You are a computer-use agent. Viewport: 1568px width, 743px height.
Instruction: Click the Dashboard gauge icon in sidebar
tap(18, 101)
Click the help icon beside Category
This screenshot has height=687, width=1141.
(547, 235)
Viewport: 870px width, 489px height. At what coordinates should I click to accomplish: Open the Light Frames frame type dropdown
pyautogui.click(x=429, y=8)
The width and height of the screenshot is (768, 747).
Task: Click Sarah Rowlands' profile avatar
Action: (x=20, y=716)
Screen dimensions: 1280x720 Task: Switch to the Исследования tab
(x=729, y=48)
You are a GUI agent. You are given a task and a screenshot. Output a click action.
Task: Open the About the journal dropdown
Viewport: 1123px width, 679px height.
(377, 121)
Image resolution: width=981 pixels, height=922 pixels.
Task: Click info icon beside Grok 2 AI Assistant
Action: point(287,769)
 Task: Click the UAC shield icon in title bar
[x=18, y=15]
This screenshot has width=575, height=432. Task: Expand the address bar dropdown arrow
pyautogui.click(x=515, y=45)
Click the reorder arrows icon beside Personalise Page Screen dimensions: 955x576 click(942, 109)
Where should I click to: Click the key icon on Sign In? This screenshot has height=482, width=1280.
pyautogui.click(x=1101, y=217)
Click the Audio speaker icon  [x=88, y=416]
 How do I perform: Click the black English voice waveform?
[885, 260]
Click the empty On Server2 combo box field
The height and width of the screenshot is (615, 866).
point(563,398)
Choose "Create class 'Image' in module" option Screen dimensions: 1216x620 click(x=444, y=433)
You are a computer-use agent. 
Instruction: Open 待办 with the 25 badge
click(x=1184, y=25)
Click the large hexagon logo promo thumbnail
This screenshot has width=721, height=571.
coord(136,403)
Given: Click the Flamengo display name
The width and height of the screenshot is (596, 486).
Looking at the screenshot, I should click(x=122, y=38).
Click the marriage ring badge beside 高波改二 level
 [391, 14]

------------------------------

### How to complete this task
Give back, unchanged, every line from the one with "Given: Click the Flamengo display name" to the end of the entries above.

### Task solution
Given: Click the Flamengo display name
The width and height of the screenshot is (596, 486).
Looking at the screenshot, I should click(x=122, y=38).
Click the marriage ring badge beside 高波改二 level
 [391, 14]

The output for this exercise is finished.